Abstract
The involvement of the greater omentum in reconstructive, abdominal and thoracic surgery is based on its manifold qualities, which include immunological support, lymphatic drainage, angiogenesis, adhesion, haemostasis and fat storage. The purpose of this study was to determine whether the greater omentum could be extended to the head. In addition, we evaluated the surgical procedures necessary for this extension. Our study reveals that specific surgical lengthening techniques of the greater omentum, such as dorsal extension and inverted L-shape elongation, are necessary to successfully transpose the omentum to the head in cats. As the survival of the omentum after transposition procedures is still unknown, its application in chronic non-healing wounds of the head in cats warrants further investigation.
Short Communication
Chronic non-healing head wounds in cats are difficult to manage because of poor local skin elasticity and the proximity of the eyes. Hence, the creation of local flaps can be challenging. Furthermore, a lack, or absence, of subcutaneous tissue in the head may contribute to delayed wound healing. Bohling et al demonstrated that, especially in feline patients, a lack or absence of subcutaneous tissue restricts the formation of granulation tissue, which is mandatory for secondary wound healing.1–3 Skin advancement flaps that are combined with omentalisation have been used to assist in the closure of chronically non-healing wounds in cats in a variety of locations.4–13 However, there are no reports of these techniques being used on the head. Therefore, the aim of this study was to determine whether the greater omentum could be extended to the head and, if so, what surgical procedures were necessary in cadaver cats.

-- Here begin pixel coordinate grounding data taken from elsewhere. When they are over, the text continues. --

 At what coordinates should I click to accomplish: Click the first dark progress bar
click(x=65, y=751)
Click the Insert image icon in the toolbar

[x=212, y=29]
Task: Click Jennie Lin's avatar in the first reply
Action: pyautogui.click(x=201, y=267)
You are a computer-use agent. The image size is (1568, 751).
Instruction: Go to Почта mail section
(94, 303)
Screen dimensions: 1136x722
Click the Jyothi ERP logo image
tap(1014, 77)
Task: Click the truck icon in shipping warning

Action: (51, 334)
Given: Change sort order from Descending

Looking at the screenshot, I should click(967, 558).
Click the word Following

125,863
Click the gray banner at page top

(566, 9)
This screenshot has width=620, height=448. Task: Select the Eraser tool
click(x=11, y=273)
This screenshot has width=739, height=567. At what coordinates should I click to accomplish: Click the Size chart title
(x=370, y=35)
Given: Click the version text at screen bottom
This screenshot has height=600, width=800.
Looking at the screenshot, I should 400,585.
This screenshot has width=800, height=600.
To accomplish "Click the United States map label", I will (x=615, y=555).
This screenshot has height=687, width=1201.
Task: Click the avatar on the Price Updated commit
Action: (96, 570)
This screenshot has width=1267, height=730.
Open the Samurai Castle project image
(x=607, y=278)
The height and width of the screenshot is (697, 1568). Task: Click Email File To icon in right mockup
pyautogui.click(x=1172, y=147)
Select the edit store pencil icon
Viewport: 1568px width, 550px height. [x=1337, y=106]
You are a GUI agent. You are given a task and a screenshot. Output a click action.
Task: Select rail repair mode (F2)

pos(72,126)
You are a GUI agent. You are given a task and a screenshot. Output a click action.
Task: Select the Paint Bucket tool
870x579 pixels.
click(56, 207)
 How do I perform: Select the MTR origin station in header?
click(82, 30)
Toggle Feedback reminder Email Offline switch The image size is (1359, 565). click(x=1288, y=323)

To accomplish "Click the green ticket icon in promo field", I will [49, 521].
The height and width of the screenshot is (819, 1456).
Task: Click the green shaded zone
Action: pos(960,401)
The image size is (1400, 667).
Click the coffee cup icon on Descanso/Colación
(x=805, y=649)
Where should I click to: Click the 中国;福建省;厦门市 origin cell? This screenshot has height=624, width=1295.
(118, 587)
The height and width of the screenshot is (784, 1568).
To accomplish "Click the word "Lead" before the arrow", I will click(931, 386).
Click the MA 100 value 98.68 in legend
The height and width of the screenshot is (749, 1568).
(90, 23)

Thirteen thawed cat cadavers were used in this study and were divided into two groups (six more than and six less than 5 kg). Their suitability for surgery was evaluated by assessing their level of decay. Only one cat had to be excluded from the study and replaced by a more suitable cadaver. An artificial rectangular skin wound was created above the frontal sinus using a 2 cm × 3 cm surgical drape as a template.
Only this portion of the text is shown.